Fomos até escolas públicas de Ensino Médio da cidade de Ribeirão Preto, no interior do estado de São Paulo, em busca dos livros didáticos de língua portuguesa que estão sendo utilizados, atualmente, bem como de textos dissertativo-argumentativos produzidos por alunos, do terceiro ano do Ensino Médio dessas escolas, a partir das propostas encontradas nesses livros didáticos.

[...]

Percorremos dez escolas públicas de Ribeirão Preto em que havia Ensino Médio; porém, apenas quatro mostraram-se abertas a colaborarem com a pesquisa. Dessas quatro, somente duas permitiram que, além dos livros didáticos, recolhêssemos também textos argumentativos produzidos por seus alunos. Cabe lembrar que, em todas as visitas às escolas, nosso corpus só era coletado mediante a apresentação documental da pesquisa e consentimento da direção e coordenação das escolas.

Em nossas visitas, procurávamos sempre estabelecer um contato amistoso para com aqueles que nos atendiam, frisando sempre que era totalmente opcional a participação ou não na pesquisa e que, em nenhum momento, o

nome da escola ou de qualquer aluno seria citado em nosso trabalho. Mesmo assim, na maior parte das escolas visitadas, encontrávamos certa resistência, antes mesmo que explicássemos de que se tratava a pesquisa. Tal resistência era manifestada, por vezes, em uma recusa pronta e categórica, normalmente após mencionarmos que estávamos ligadas à Universidade de São Paulo; outras vezes, pediam para que voltássemos em outros momentos, porém, mesmo após diversas tentativas, em quatro das escolas visitadas, não conseguimos falar com nenhum responsável. (LEMES, 2013, p. 20-21).

Felizmente, como nem tudo foram "espinhos" em seu estudo, a pesquisadora relata também o que foram as "flores" nessa empreitada:

Em contrapartida, deparamo-nos com situações nas quais, além de nos receber atenciosamente, os diretores, coordenadores e professores mostravam-se interessados na pesquisa, pedindo, inclusive, para que apresentássemos nossos resultados, principalmente quanto à análise dos livros didáticos adotados pela escola. (Ibid., p. 21).
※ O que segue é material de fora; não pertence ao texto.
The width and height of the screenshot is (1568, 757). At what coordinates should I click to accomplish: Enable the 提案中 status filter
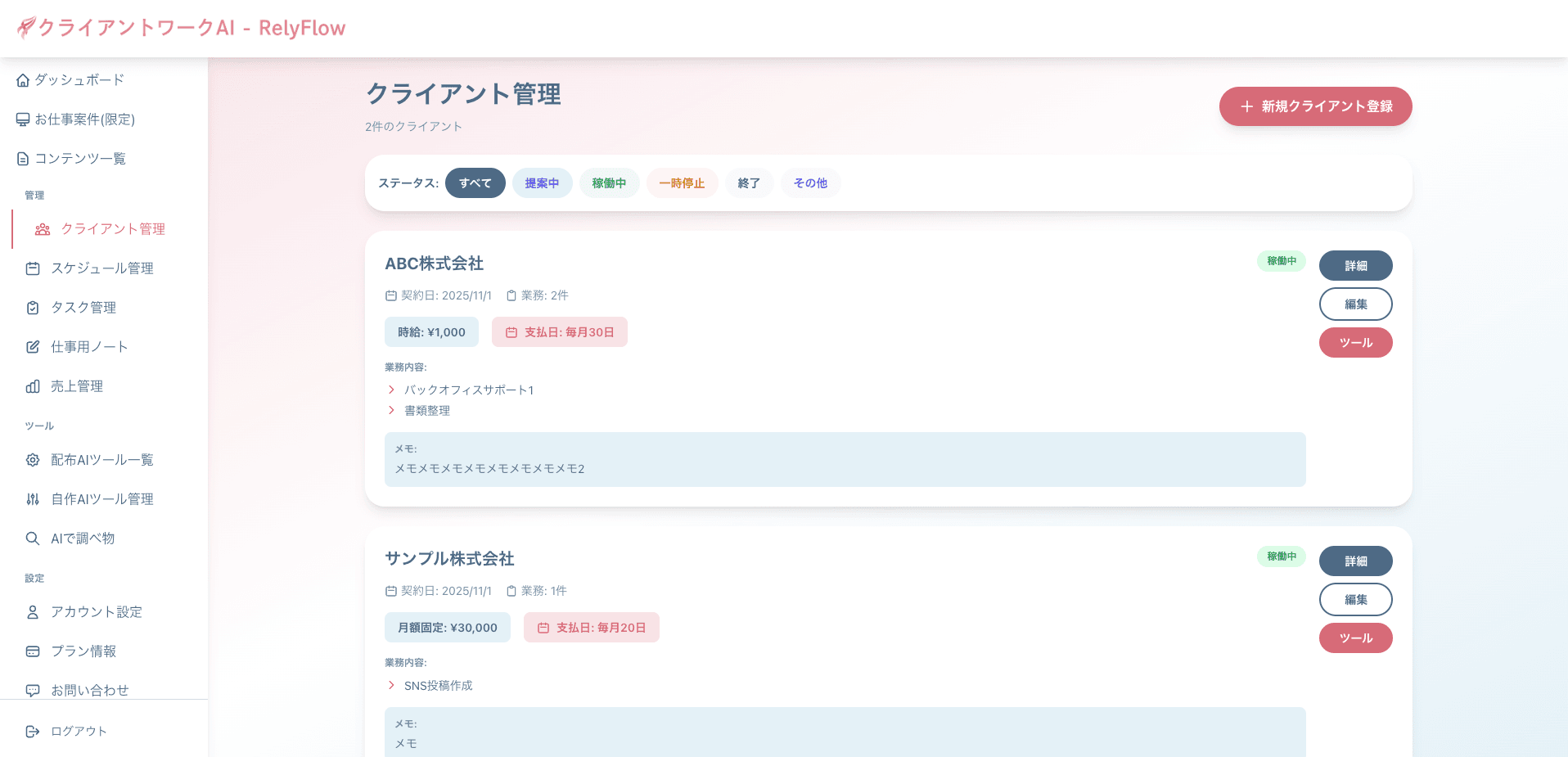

Feitas essas considerações, constato que tive condições privilegiadas de pesquisa, visto que a coleta de dados foi facilitada, em primeira instância, pela irrestrita acolhida e disponibilidade da diretora, que, inclusive, explicitou que entendia o quanto a pesquisa poderia vir a ser útil à escola. As professoras, por sua vez, apesar da tensão e insegurança que sentiam no início, aceitaram o desafio e também se mostraram bastante receptivas à pesquisa.